To this bill the appellant demurred for want of equity, and moved to dissolve the injunction. The demurrer and the motion were sustained and the bill was dismissed for want of equity. An appeal was prosecuted to the Branch Appellate Court for the First District, where an order was entered that such injunction should continue in force and effect until the further order of that court or until the final hearing and determination of that appeal. On hearing in the latter court the decree was reversed and the cause remanded, with directions to the superior court to set aside the order dissolving the injunction, so as to leave the same in full force, and to take such further steps not inconsistent with the views of that court, which were to the effect that the decree was to be made perpetual. On being remanded to the superior court a decree was entered in accordance with the directions of the Appellate Court, from which decree an appeal was prosecuted to the Appellate Court, where there was a judgment of affirmance. This appeal is prosecuted from the j udgment of affirmance of the Appellate Court.

Where appellant sought to lay down its tracks on Plymouth place between Polk street and Fourteenth street, appellant’s railroad crosses no tracks of the Chicago and Western Indiana Railroad Company. Where it proposed to lay down its track on Custom House place between. Polk and Fourteenth streets, and on Dearborn street between Fourteenth and Sixteenth streets, and on Fourteenth street between Custom House place and Dear-born street, it intended to cross appellee’s railway track at grade.

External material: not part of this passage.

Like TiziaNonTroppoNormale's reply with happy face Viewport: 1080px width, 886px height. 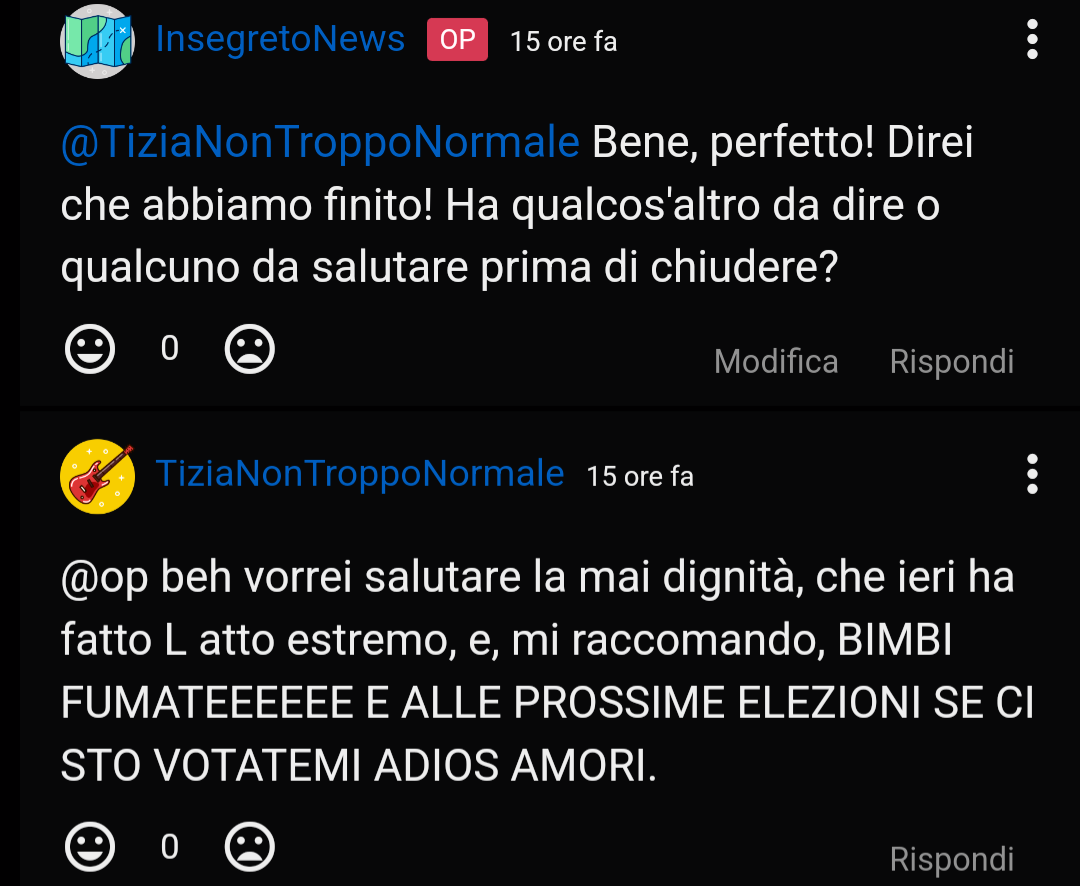[x=90, y=847]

The decree restraining the street railway company from laying its tracks on Custom House place and on Plymouth place is based upon the alleged right of the abutting owner to enjoin the erection of a street railway in the street because there is no valid ordinance authorizing its construction, and because such street car tracks injuriously affect the appellee as an abutting owner. The injunction which prevents the building of a street railway across the tracks of the steam railroad on Fourteenth street is based on the alleged ground that the crossing of the railroad track by the track of the street railway company at grade is a physical taking of the steam railroad company’s property and an invasion of its property rights, whereby its property is damaged and the .profitable use thereof diminished.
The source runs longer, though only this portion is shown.